La tan pregonada reforma de la Constitución por parte Pedro Sánchez y Pablo Iglesias desde hace tiempo fue obviada por ellos en los dos debates televisivos, a pesar de haber sido un pilar esencial de su dinámica política. ¿Por qué? ¿Han cambiado de pensamiento y ya no la ven tan urgente o, por el contrario, se trata de un silencio estratégico para no meterse en un charco que les mermara votos?

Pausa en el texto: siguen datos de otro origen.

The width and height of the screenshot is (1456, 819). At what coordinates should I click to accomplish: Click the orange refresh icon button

Me sorprendió ese mutismo cuando Sánchez, desde la oposición y desde la Presidencia del Gobierno, consideró siempre fundamental un nuevo proyecto territorial para España sustentado en la reforma de la Carta Magna. Tanto, que se comprometió a ello como una de sus prioridades.

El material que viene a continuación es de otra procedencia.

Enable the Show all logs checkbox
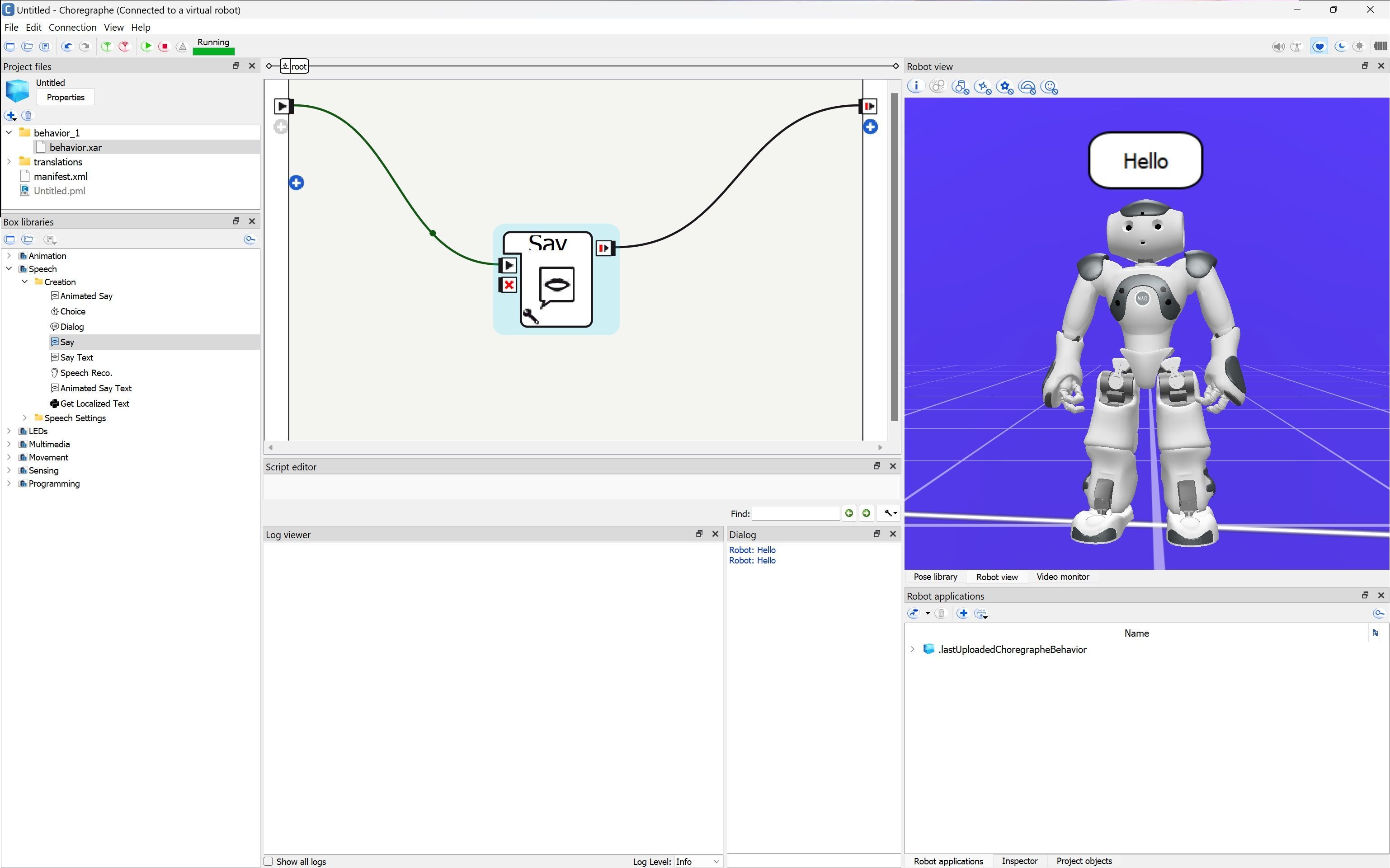The image size is (1390, 868). click(268, 861)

«El mayor acto de responsabilidad para resolver la cuestión en Cataluña es poner encima de la mesa soluciones. Y la propuesta del PSOE es legal, es coherente con nuestro ordenamiento constitucional y también es posible, y es la reforma de la Constitución y culminar el estado autonómico hacia la estructura de estado federal». Son palabras suyas, como: «Tenemos que abrir el camino a una reforma constitucional. Es sano. Es un síntoma de madurez que la clase política sea capaz de hablar sobre reformas que vayan surgiendo en las legislaturas».

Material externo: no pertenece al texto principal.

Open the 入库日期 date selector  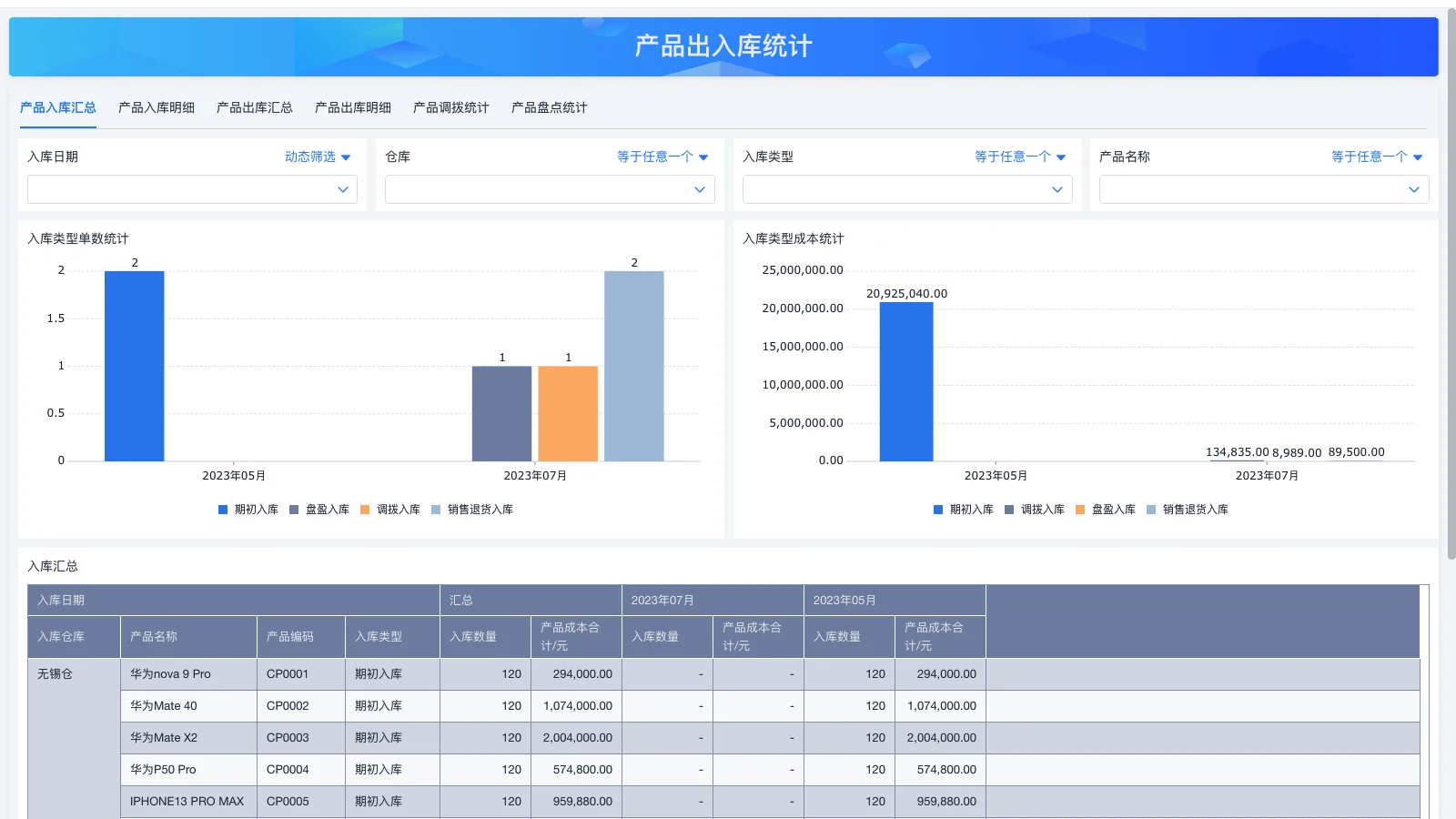pyautogui.click(x=191, y=189)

Por su parte, Iglesias y su partido han defendido siempre una reforma profunda de la Constitución, con cambios que blinden derechos sociales, elimine los aforamientos y también la inviolabilidad del Rey, y modifiquen el modelo territorial, entre otros.

A pesar de ello, ninguno de los dos defendieron este capítulo de su paraje político. Como curioso fue que tampoco sus adversarios, Pablo Casado y Albert Rivera, les provocarán. ¿Era demasiado riesgoso para ellos? Sospechoso silencio. Así es la vida.